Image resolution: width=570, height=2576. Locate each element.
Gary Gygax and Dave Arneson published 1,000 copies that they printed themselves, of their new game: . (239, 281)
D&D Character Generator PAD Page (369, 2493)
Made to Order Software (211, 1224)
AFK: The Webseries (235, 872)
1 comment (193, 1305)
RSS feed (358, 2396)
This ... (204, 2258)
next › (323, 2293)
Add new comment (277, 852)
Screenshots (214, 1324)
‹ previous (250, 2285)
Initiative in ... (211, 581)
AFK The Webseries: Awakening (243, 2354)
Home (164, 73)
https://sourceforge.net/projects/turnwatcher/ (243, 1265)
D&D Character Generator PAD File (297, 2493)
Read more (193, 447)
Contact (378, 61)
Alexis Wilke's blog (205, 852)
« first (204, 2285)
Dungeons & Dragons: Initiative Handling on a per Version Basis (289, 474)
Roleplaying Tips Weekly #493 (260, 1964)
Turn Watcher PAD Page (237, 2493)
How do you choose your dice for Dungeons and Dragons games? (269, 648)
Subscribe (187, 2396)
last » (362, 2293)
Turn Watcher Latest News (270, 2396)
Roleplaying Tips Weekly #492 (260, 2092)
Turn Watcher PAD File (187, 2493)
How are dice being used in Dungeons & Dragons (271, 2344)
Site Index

::::::::::

List each line of the records above that contains the word "Dungeons".

- _SOLUTION_
Dungeons & Dragons: Initiative Handling on a per Version Basis (289, 474)
How do you choose your dice for Dungeons and Dragons games? (269, 648)
How are dice being used in Dungeons & Dragons (271, 2344)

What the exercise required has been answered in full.